プルママルカの先は、これぞ峠!という九十九折の1900mアップ。

いくら楽勝ルートと呼ばれていても、ここはアンデス。
標高約1200mのサルタからスタートして最大で標高4800mくらいまで登ったり、一日で2000m登ったり2000m下ったり、チリ側は民家も商店も水もない砂漠地帯だったりするのだから、決して鼻歌交じりに走れる道ではない。
とはいえ、きっと砂まみれの悪路に魅了されたサイクリスト達にとっては、舗装路の峠越えなんて退屈すぎて屁でもないのだろう。それとも「大変」という感覚が完全にマヒしてしまうのだろうか。


そんな前評判の低かったハマ峠。
実際、アルゼンチン側はプルママルカ周辺のウマワカ渓谷が七色に輝く美しい谷が広がって素敵だったけれども、そこを除けばまあボチボチかなあという感じの5日間だった。
でもハマ峠を越えてチリ側を走った2日間は、びっくりするくらい素晴らしい風景が続いていた。


別の惑星に舞い込んだかのような錯覚を覚える。

標高4000mの碧い空、何十種類もの赤色を含んだ複雑なシェイプの断層が美しい山々、そして、まるで地球上の生物を一切拒絶しているかのような美しくも荒々しい大地が何処までも続いている。
さらに時折見え隠れする白い塩湖、真っ青な湖、鮮やかなピンク色のフラミンゴ、優雅なシェイプのビクーニャ。
これが地球上の風景とは到底信じられない。
知らない間に別の惑星にワープしてしまったのではないかと思うくらい、忘れがたい風景がどこまでも広がっていた。


「似ている」と思った。
10年前にジープで通ったアタカマ高原にそっくりの風景だ。
チリのサンペドロ・デ・アタカマからボリビアのウユニまで、アタカマ高原(South Lipez)を貫いて走る通称「宝石の道」は、10日分くらいの水と食料を持って、酷いときには深い砂の中を一日中自転車を押して歩かなければなないほどの悪路で有名な道。
あまりの激しさに、サイクリングじゃなくてエンデュランススポーツだ、という感想を書いていたチャリダーもいるくらいだ。

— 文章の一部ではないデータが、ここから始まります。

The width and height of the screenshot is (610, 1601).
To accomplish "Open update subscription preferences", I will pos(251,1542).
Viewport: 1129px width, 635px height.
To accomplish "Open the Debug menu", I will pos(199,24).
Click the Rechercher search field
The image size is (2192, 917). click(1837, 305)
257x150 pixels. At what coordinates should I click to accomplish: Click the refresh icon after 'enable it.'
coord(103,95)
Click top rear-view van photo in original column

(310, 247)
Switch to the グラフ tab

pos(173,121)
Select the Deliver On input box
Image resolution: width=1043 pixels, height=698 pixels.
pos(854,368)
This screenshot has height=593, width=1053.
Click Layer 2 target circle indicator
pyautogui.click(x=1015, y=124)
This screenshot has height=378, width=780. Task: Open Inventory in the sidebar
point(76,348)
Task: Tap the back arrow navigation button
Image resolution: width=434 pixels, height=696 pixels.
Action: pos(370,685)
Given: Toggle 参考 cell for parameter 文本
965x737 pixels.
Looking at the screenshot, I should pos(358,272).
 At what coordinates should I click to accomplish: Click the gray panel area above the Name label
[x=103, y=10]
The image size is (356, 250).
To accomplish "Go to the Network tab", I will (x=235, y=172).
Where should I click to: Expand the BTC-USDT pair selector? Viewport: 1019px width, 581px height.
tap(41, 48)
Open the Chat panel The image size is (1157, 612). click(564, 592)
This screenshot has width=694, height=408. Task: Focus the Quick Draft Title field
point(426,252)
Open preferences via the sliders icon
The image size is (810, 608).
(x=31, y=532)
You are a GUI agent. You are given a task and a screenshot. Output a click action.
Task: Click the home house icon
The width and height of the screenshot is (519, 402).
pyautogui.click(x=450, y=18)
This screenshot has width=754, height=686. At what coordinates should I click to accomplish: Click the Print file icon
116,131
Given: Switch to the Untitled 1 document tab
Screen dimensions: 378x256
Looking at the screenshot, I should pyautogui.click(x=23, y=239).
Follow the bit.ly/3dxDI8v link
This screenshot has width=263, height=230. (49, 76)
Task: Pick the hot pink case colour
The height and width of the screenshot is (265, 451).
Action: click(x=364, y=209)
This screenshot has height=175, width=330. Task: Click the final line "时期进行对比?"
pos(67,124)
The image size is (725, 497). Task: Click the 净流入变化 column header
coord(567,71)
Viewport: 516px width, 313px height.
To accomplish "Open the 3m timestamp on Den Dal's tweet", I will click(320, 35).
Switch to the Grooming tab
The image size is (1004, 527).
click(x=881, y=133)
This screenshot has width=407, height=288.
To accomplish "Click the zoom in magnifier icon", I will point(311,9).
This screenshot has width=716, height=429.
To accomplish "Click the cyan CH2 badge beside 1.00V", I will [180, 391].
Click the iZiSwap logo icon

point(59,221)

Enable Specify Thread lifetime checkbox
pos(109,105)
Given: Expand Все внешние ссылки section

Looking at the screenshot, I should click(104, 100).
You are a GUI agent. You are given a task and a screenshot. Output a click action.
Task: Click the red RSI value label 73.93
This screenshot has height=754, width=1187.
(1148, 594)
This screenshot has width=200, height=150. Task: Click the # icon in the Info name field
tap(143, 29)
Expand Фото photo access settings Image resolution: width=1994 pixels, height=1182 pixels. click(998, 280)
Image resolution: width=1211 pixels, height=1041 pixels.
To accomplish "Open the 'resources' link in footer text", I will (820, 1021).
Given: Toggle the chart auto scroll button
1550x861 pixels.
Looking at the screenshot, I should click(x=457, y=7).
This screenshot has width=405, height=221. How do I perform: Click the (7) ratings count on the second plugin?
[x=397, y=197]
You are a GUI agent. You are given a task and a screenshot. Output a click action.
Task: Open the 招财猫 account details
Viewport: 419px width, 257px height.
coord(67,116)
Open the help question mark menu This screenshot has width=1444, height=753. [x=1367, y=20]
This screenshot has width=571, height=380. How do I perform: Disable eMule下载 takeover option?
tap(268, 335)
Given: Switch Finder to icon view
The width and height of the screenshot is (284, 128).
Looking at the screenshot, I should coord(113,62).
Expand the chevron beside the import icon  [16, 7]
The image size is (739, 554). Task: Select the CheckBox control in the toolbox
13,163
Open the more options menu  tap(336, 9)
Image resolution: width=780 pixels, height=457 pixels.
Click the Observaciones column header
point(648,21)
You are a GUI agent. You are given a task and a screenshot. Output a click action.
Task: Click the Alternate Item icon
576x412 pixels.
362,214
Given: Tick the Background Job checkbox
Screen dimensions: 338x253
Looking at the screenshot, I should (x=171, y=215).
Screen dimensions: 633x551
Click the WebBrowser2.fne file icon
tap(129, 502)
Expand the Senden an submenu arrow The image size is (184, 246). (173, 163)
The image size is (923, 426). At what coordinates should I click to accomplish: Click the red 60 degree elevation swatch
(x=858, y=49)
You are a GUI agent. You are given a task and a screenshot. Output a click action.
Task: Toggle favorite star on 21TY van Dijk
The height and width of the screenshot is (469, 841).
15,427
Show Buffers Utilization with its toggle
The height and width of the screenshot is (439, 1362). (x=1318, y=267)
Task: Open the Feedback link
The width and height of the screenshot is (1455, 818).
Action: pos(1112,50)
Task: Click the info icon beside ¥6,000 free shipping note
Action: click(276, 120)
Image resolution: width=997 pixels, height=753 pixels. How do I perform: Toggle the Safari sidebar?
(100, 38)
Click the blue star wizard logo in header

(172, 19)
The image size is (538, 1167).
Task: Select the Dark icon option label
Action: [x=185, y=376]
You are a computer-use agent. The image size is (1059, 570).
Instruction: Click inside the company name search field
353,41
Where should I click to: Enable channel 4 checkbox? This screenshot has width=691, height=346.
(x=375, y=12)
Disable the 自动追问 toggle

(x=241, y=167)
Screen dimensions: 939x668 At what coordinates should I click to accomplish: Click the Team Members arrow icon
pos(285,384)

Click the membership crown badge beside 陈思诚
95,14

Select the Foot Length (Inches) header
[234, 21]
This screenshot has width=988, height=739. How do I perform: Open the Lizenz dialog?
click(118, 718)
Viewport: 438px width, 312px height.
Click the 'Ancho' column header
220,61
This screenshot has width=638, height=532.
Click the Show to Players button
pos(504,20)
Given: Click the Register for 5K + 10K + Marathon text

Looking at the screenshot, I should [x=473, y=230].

考えてみれば、チリ側のハマ峠ルートは、そのアタカマ高原(South Lipez)の南側を東西に貫いている道なのだから、風景が似て見えるのは当たり前かもしれない。
そしてハマ峠ルートは、ほんの2,3日分の水と食料だけを持って、快適な舗装路の中で、この素晴らしい風景が堪能できるのだ。
もちろん「宝石の道」と同じ風景が見られるとは言わないけれども(苦労のレベルが全然違う分、得られる達成感やそこに広がる風景への感じ方も全然違うのだろう)、ハマ峠ルートでも十分すぎるほど素晴らしく心に残る風景が見られたので、少しだけお得な気分だ。


僕らはやっぱり舗装路が好きだ。
アンデスで美しいと評判の場所は未舗装路しか通っていない場合が多いので、いそいそと未舗装路を通り、深い砂の中で自転車を押してきた。
そうしているうちに、ひょっとして僕らって未舗装路の悪路に魅せられたのかも?と勘違いしたこともあったけれど、どうやらそれは違ったみたいだ。
未舗装路だとどうしても路面状況を気にしながら走らないといけないので下向き目線になってしまうのだけど、舗装路ならずっと周りをきょろきょろしながら上向き目線で走れるのがいい。
それに、何よりも腕や脚にかかる負担が格段に少ない。体が疲れてくれば疲れてくるほど、心も同じように疲れていって弱気かつ無感動になってくるのだけど、舗装路を走っている方が心が疲弊する度合いが全然少ない。
まあ写真を撮った時の「僕たちアドベンチャーしてます度」が減ってしまうのは難点だけど、それを差し引いても、やっぱり軟弱チャリダーの僕らは舗装路の快適さが嬉しいのだ。


空を思いっきり見上げて空の蒼さを堪能。

楽しさ満点でハイテンションのままハマ峠ルートを越え、サンペドロ・デ・アタカマに到着した。
ちなみにサンペドロは10年前にも訪れている。
10年前は典型的なヒッピータウンという感じだったこの村も、今やヒッピーたちは去り、代わりにツアー観光客とレストランの客引きがひしめく飽和した観光地になっていた。
なんだか観光地の趨勢を見せ付けらるようで、こういうのは少し悲しい気持ちになるなあ。